**Task set**
a: Decide whether each statement agrees with the article on coach Ron Crawford below, answering yes or no and quoting the deciding words: (i) Crawford's mother died of COVID-19 in November; (ii) Crawford's most painful loss on the field came against Maryville; (iii) Will Hester served as an assistant under Crawford for 13 years.
b: Extract the part of the article on coach Ron Crawford below that runs between "Crawford’s most painful" and "Cleveland in between.", inclusive.
c: According to the article on coach Ron Crawford below, what is Crawford's career record, and over how many seasons?

The Bruins (10-3) made it to the Class 6A quarterfinals after offensive lineman Lucas Davis died of alcohol poisoning in early October 2018.
“A horrible accident,” said Finch, an assistant coach under Crawford the past 13 years. “Ron Crawford’s focus through that whole thing was helping the kids get through that tragedy. His initial instinct was football is not the most important thing right now. I’ll remember that the rest of my life, a lot more than any of the X’s and O’s and the big defensive stops and touchdowns that Ron played a part in.”
Crawford battled through more heartache in November when his mother, Pat, died of COVID-19. Crawford’s dad, Tom, was a Bruins assistant coach.
“The love and support that was shown for me and my family was unbelievable,” Crawford said. “So I would say the Win for Pat weeks that we rolled were probably the most special of any obviously because of family. That just ended up being a rally for the kids and that was well-needed for me and my father at that time and my entire family.”
Crawford’s most painful loss on the field was a 31-27 defeat to White Station in the Class 6A semifinals in 2009.
“They caught a tipped pass for a touchdown with basically no time remaining,” Crawford said. “I think we’ve always learned from those, but that one obviously stands out.”
White Station went on to win the state title with a victory over Maryville a week later.
Crawford has a 150-55 career record in 19 seasons. He coached Brentwood from 2002-11 and 2015-20 with a three-year stint at Cleveland in between.
He’s won eight district or region championships.
Crawford will coach under his son-in-law, Thomas McDaniel, at Christian Brothers.
Ravenwood coach Will Hester was an assistant under Crawford from 2010-11.
“First off, I would say he’s one of my biggest mentors in coaching,” Hester said. “I would say that he taught me a lot about what it means to be a head coach and how to be successful in the job. First he was a mentor to me and one of my best friends.”
Crawford taught Hester how to run a program, how to handle the players and how to treat people.
“I think he does that as good or better than anybody,” Hester said. “And then those people care greatly for him and play hard for him.”
Crawford became the third Williamson County coach from Region 6-6A to resign in the past seven months.
Ravenwood’s Matt Daniels resigned in December and Franklin’s Donnie Webb did the same in January.
Brentwood also lost both of its basketball coaches when Myles Thrash (girls) and Greg Shirley (boys) resigned in April. Brentwood volleyball coaching legend Barbara Campbell also retired recently.

(Saved data entries)
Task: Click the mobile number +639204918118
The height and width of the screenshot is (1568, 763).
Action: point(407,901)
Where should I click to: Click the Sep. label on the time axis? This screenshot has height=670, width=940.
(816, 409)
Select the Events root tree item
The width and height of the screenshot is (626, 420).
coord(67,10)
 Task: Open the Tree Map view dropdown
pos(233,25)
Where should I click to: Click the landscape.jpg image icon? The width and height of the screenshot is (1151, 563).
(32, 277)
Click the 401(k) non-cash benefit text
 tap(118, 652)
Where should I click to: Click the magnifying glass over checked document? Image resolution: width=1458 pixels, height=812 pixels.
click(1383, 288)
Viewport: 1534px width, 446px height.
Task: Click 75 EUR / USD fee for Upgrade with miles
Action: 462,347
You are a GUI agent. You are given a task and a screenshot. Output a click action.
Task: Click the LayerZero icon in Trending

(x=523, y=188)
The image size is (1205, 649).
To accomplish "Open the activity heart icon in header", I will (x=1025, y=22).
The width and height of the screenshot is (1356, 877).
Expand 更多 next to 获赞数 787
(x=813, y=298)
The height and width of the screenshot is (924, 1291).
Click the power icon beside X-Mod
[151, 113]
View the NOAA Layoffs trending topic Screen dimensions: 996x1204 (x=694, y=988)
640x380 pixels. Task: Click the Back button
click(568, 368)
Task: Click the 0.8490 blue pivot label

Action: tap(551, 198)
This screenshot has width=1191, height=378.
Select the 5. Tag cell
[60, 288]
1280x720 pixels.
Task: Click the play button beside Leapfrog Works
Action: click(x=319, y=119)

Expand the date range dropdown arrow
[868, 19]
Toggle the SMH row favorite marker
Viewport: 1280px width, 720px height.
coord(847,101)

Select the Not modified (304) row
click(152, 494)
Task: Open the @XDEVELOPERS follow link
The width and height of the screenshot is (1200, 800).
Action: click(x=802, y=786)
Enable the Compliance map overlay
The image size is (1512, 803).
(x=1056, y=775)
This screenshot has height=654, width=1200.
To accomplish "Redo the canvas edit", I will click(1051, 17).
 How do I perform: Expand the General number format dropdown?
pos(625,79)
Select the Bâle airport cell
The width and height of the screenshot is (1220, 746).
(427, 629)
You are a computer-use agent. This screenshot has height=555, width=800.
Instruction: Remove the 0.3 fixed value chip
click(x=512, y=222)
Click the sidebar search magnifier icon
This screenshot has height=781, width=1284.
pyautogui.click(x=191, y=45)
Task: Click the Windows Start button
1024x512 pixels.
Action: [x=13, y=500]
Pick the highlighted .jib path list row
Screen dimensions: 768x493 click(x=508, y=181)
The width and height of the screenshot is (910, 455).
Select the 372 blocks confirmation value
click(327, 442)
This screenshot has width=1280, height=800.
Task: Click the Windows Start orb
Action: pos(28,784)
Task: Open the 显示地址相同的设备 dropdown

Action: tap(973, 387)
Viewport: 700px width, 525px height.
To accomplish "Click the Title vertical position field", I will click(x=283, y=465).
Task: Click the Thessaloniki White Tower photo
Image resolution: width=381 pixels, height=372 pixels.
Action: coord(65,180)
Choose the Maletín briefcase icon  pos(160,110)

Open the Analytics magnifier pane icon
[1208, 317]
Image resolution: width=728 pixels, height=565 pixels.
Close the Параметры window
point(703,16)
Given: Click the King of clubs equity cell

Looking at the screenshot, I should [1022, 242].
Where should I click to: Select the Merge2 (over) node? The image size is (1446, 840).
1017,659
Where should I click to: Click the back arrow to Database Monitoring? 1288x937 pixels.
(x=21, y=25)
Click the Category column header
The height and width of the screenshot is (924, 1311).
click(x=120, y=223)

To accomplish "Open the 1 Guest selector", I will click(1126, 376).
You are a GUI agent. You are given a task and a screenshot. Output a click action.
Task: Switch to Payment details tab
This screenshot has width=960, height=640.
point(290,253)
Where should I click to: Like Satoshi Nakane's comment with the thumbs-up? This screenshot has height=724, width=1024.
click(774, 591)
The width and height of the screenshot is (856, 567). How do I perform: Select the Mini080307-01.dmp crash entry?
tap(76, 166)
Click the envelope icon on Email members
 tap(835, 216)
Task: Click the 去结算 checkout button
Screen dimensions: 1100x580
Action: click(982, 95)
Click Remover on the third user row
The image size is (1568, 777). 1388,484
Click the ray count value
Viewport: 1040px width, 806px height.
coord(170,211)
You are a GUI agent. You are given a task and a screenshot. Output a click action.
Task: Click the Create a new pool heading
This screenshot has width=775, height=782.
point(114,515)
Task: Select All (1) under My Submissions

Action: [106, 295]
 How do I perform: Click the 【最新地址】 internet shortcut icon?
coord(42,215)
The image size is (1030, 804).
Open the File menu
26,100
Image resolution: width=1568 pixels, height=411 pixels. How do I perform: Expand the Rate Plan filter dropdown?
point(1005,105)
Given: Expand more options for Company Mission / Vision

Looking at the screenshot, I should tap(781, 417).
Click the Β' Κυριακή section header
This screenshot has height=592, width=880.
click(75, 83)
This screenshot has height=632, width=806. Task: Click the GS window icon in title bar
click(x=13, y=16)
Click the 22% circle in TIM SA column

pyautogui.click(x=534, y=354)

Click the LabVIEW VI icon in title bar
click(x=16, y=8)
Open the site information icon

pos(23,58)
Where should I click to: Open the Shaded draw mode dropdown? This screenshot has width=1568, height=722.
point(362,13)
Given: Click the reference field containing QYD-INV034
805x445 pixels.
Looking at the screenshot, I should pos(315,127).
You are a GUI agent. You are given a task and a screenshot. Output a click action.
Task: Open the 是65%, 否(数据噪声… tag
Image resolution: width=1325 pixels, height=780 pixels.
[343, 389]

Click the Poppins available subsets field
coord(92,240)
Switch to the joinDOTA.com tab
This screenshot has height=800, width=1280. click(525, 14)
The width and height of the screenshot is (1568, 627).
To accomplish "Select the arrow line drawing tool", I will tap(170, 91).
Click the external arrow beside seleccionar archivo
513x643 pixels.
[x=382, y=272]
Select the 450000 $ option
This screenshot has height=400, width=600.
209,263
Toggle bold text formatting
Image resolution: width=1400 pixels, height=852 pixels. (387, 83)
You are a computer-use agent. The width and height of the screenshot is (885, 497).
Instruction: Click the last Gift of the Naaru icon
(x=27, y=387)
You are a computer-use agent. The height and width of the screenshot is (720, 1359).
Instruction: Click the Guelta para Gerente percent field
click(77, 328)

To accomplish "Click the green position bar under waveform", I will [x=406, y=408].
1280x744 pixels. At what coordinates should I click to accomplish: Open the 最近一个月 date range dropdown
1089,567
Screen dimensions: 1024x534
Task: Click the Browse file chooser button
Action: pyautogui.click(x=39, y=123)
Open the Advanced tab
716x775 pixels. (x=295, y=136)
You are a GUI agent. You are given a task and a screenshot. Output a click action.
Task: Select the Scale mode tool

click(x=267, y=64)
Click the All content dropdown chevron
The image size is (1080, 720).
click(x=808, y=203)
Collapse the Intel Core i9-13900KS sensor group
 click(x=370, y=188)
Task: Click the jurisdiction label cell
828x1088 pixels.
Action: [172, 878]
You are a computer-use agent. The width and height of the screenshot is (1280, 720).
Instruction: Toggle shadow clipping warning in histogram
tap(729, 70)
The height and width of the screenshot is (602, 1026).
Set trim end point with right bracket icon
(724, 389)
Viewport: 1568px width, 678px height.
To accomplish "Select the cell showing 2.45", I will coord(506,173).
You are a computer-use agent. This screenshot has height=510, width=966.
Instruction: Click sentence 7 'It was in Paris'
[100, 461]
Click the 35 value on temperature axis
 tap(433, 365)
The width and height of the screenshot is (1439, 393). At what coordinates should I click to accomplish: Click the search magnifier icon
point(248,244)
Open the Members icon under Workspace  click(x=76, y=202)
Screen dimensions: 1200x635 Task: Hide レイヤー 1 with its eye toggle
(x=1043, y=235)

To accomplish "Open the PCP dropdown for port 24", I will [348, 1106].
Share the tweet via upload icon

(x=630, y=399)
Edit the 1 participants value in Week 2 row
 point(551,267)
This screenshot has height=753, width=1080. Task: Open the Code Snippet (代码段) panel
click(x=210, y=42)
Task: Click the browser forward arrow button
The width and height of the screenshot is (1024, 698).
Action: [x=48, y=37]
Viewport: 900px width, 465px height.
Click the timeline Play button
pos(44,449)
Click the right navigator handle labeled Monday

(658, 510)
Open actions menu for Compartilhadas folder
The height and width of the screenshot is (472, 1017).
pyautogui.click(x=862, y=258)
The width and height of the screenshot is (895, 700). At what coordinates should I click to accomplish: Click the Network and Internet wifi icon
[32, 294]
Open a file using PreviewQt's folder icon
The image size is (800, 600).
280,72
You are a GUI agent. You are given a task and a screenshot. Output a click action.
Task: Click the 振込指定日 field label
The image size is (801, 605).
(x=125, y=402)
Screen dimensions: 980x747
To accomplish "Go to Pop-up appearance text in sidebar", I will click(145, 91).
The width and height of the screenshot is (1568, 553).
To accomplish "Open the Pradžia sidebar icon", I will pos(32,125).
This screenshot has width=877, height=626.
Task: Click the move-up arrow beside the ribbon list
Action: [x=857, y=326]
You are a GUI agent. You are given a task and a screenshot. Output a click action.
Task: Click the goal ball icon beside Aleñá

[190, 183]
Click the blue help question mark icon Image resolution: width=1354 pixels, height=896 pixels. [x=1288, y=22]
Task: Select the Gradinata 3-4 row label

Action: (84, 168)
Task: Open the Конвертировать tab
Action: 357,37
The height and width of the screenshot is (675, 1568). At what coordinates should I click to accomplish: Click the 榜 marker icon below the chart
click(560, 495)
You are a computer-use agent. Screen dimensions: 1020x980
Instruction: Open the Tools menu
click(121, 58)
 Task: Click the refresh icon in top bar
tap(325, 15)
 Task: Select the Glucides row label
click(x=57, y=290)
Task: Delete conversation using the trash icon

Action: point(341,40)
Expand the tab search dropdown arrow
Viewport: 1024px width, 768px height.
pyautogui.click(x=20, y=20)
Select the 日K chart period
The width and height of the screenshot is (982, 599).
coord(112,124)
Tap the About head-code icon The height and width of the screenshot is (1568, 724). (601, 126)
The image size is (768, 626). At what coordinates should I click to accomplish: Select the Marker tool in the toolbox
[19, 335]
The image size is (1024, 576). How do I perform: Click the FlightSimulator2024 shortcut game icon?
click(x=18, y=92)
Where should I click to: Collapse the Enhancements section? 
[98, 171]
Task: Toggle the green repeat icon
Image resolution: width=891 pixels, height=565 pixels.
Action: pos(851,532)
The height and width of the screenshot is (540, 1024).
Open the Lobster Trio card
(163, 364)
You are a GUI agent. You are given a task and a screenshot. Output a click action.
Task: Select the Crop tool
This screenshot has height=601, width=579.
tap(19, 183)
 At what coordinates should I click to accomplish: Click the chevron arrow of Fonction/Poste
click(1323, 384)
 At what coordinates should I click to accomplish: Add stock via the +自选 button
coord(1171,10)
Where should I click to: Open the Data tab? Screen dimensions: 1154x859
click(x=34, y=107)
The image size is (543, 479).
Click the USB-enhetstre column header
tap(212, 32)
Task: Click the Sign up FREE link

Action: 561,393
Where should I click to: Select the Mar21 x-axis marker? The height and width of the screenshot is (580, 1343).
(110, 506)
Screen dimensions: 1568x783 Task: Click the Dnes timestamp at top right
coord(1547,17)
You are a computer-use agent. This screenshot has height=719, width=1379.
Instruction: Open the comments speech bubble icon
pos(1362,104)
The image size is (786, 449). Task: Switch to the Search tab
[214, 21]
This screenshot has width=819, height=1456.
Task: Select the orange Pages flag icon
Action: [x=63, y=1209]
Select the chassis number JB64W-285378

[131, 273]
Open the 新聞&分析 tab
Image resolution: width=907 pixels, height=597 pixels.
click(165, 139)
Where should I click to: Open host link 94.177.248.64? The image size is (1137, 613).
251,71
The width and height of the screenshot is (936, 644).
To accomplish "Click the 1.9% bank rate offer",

**Outputs by task**
a:
(i) Yes: "Crawford battled through more heartache in November when his mother, Pat, died of COVID-19."
(ii) No: "Crawford’s most painful loss on the field was a 31-27 defeat to White Station in the Class 6A semifinals in 2009."
(iii) No: "Ravenwood coach Will Hester was an assistant under Crawford from 2010-11."

b:
Crawford’s most painful loss on the field was a 31-27 defeat to White Station in the Class 6A semifinals in 2009.
“They caught a tipped pass for a touchdown with basically no time remaining,” Crawford said. “I think we’ve always learned from those, but that one obviously stands out.”
White Station went on to win the state title with a victory over Maryville a week later.
Crawford has a 150-55 career record in 19 seasons. He coached Brentwood from 2002-11 and 2015-20 with a three-year stint at Cleveland in between.

c: Crawford has a 150-55 career record over 19 seasons.